If the answer is “a developer loads it locally and experiments,” the blast radius is one workstation plus whatever credentials live there. If the answer is “an automated workflow pulls it into a privileged training or inference environment,” the model file has become part of the production software supply chain.
At that point, it needs normal supply-chain treatment.
Provenance should be explicit. Which organization published the artifact? Was the commit signed? Was it mirrored internally? Was the hash verified against an allowlist? Was it converted to a safer format? Is the loader running with network access, secrets access or write access it does not need?
The boring controls are the controls.
The Implications
For CISOs, the answer is not a blanket ban on external models. That will fail quietly. Teams will keep downloading what they need, just with worse logging.
The better pattern is a model-artifact intake path. External models should land in quarantine first. Scans and format checks should run there. Hashes, publisher identity, license metadata and risk notes should be recorded there. Unsafe formats should require explicit exception. Production loaders should default to least privilege and no ambient secrets.
For platform teams, this is an internal registry problem. The company should not have fifty notebooks pulling arbitrary model files directly from the public internet. It should have a curated mirror with approval metadata and revocation. That sounds bureaucratic until the first model artifact executes code in a GPU box with cloud credentials. Then it sounds like Tuesday.
For model hubs, the incentives point toward richer trust signals. Scanner output is one layer. Signed commits, maintainer reputation, artifact format, reproducible conversion, provenance attestations, and explicit warnings about dangerous loaders are part of the same surface. The user interface matters because developers make security decisions at download speed.
For AI buyers, the procurement question changes. A vendor saying “we use open models” is not enough. Which models? From where? In what format? Loaded how? With what runtime permissions? Can the vendor revoke a compromised artifact fast?
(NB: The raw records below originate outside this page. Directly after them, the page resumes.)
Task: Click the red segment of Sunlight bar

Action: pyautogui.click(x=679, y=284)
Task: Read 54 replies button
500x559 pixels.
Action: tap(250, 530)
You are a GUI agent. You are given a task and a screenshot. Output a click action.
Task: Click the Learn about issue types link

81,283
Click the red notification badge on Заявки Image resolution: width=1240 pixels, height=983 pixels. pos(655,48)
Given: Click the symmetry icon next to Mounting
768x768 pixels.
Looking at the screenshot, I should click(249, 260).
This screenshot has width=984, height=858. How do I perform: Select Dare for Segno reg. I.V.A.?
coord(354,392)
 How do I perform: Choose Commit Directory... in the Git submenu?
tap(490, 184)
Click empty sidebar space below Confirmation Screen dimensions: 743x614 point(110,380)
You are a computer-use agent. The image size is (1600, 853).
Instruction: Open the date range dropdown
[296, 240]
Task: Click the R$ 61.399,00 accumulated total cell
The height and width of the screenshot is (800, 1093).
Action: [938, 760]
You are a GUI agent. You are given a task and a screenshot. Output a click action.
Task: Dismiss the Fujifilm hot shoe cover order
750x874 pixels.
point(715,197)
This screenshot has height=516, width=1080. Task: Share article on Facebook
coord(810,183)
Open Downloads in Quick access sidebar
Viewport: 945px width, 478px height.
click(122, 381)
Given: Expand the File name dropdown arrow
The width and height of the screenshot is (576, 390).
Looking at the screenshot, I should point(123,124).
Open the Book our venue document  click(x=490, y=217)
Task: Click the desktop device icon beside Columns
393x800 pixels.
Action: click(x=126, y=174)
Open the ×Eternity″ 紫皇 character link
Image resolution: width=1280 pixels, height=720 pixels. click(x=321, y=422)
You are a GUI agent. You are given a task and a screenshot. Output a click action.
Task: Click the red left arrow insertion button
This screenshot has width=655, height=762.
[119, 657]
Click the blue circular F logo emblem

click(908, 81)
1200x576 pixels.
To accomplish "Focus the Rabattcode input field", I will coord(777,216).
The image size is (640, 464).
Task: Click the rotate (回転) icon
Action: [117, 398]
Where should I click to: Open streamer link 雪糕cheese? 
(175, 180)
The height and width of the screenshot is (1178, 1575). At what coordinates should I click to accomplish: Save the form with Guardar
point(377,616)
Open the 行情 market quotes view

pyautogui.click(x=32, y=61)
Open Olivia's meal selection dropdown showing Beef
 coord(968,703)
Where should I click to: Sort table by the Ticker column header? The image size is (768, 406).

Can it prove the artifact running in production is the one security reviewed?
The supply-chain lesson from open source was painful and obvious: dependencies are code, whether or not procurement wants to call them that.
AI is repeating the lesson with a different file extension.
Model weights are becoming operational assets. Some are also executable risk. Security teams should treat that as the next dependency class.